With American resistance in the south faltering, a victory was desperately needed to slow British gains. Loyalist militia commanded by Major Patrick Ferguson marched into North Carolina. To stop them, American militia from the Carolina backcountry, rugged “Overmountain Men,” tracked and ambushed Ferguson’s force atop Kings Mountain on October 7, 1780. In retaliation for Waxhaws, the Americans gave the British no quarter. Ferguson was killed and his force decimated. Forced to abandon the North Carolina campaign, Cornwallis returned to South Carolina for the winter.

Cornwallis detached part of his force under Tarleton to continue to hamper patriot activates in the Carolinas. Greene one of his own favored commanders, Daniel Morgan, to counter Tarleton. The two detachments met on January 17, 1781 at the Battle of Cowpens, near the North and South Carolina border, where Morgan’s superb tactical abilities soundly defeated Tarleton.

While Cowpens was a setback, the British were far from defeated. From January to March 1781, Greene and Cornwallis fought a war of skirmish and maneuver, with Greene steadily withdrawing farther into North Carolina. This phase, known as the “Race to the Dan,” the Dan River being a crucial water barrier in the region, helped wear down Cornwallis’ army, and separate the British from their supply lines. The Race culminated at Guilford Courthouse, where Cornwallis was able to drive the Americans from the field, but with heavy casualties: a classic Pyrrhic victory. 

Unable to trap and destroy Greene, Cornwallis decided to invade Virginia, still untouched by the war, and cut American supplies to the Carolinas. Cornwallis’ initial actions in Virginia were successful; American forces under Lafayette were able to slow, but not stop, Cornwallis’ campaign.

Meanwhile, Greene returned to the Carolinas. The armies met again outside Camden, at the Battle of Hobkirk’s Hill on April 25, 1781, where the British won the field, but withdrew to Charleston. Afterwards, Greene besieged the British garrison at Ninety-Six, but the British were able to lift the siege with reinforcements from Charleston.

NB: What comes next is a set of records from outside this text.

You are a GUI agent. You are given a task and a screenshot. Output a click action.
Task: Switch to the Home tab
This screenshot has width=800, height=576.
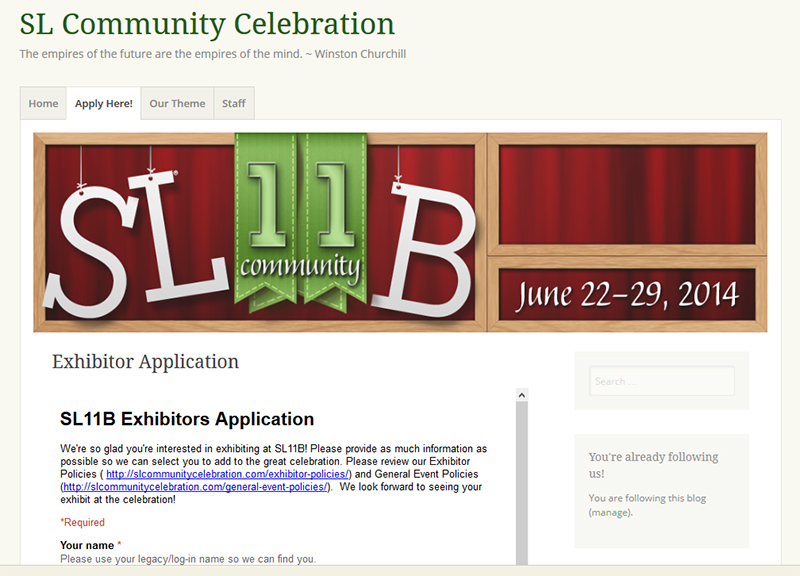pos(42,103)
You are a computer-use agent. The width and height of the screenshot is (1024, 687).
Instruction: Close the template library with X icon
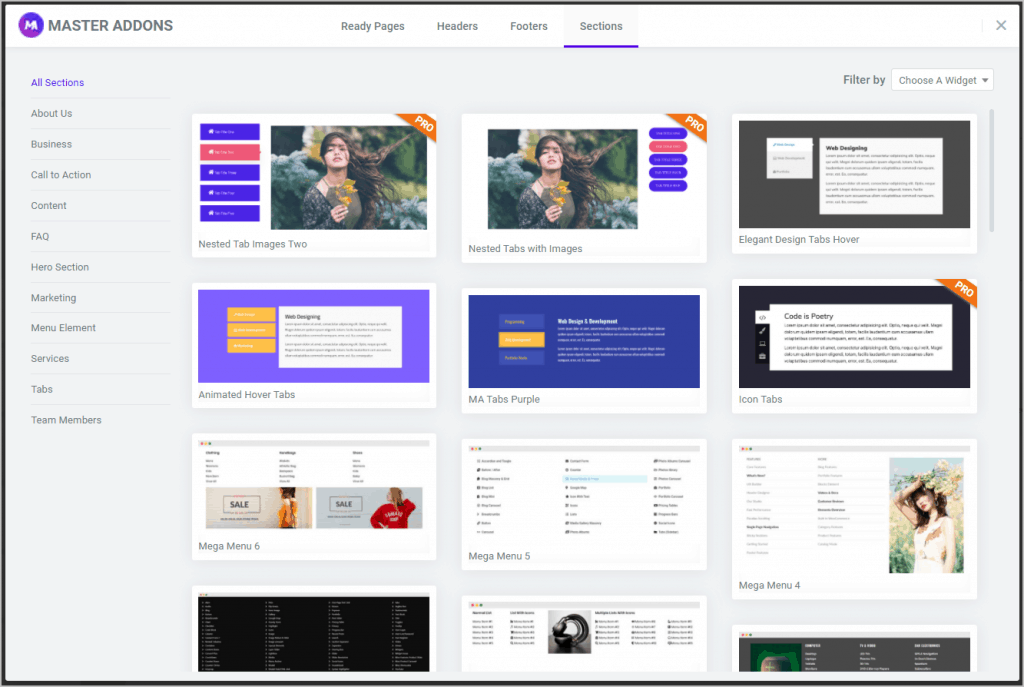pos(1001,26)
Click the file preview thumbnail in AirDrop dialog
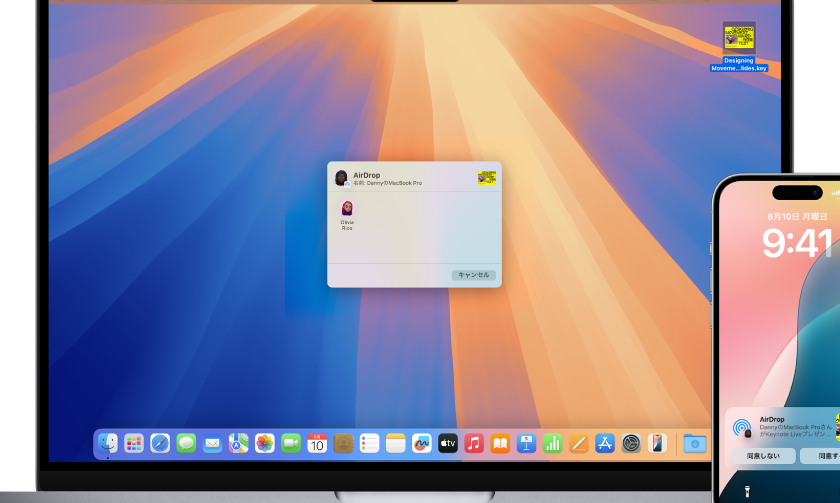Viewport: 840px width, 503px height. click(x=487, y=178)
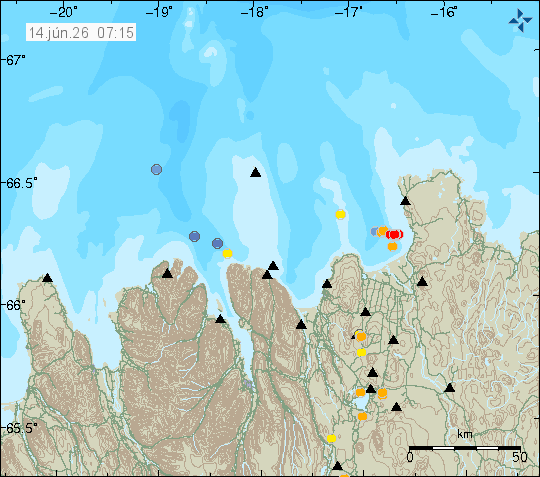Click the yellow marker beside blue quakes
This screenshot has width=540, height=477.
[x=227, y=253]
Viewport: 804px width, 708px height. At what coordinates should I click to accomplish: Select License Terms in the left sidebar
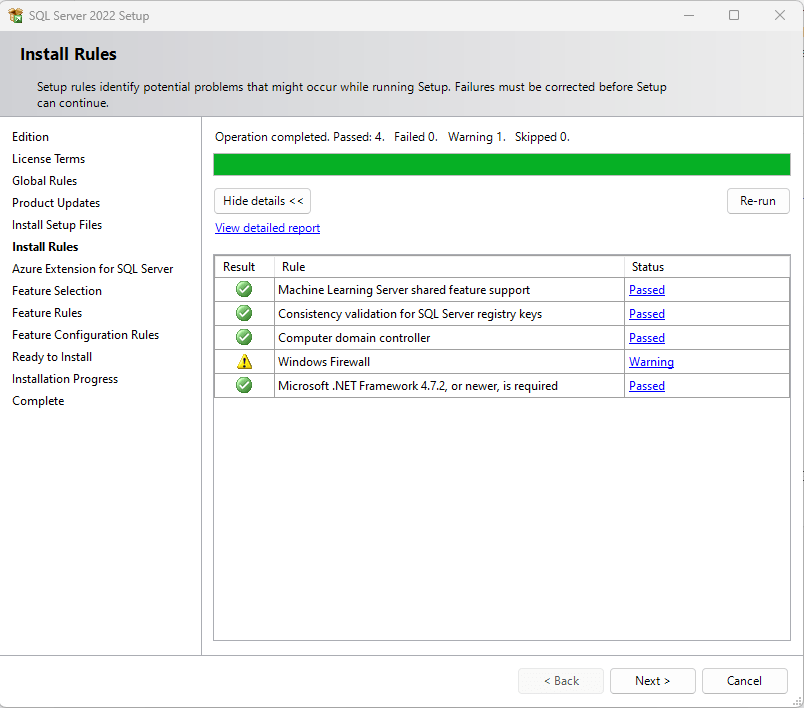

Despite the victory at Ninety-Six, the efforts of Greene and patriot militia leaders forced the British to withdraw. Greene attacked the British again at Eutaw Springs on September 8, 1781, where despite retreating, Greene inflicted enough casualties to compel the British to withdraw to Charleston. With American forces under Lieutenant Colonel Harry “Light Horse” Lee driving the British back to Savannah, and Greene pinning the British in Charleston, the patriots were rapidly solidifying control of Georgia and South Carolina.  Victories at Fort Fair Lawn, Colleton Castle, and Port Royal Island further shocked the British.

Concurrently, Cornwallis had established a base of operations at Yorktown, hoping for resupply and reinforcement by sea. The French victory at the Battle of the Capes on September 5, 1781, removed this possibility, and cut off Cornwallis by sea. With the arrival of American and French troops, the encirclement was complete, and the siege began on September 28, 1781. After nearly a month, Cornwallis was forced to surrender. When news of the surrender reached British Prime Minister Lord North he exclaimed, “Oh God, it’s all over.”

While the war continued until the Treaty of Paris in 1783, Yorktown marked the collapse of the British war efforts. The British “Southern Strategy,” while initially promising, had ended in utter failure.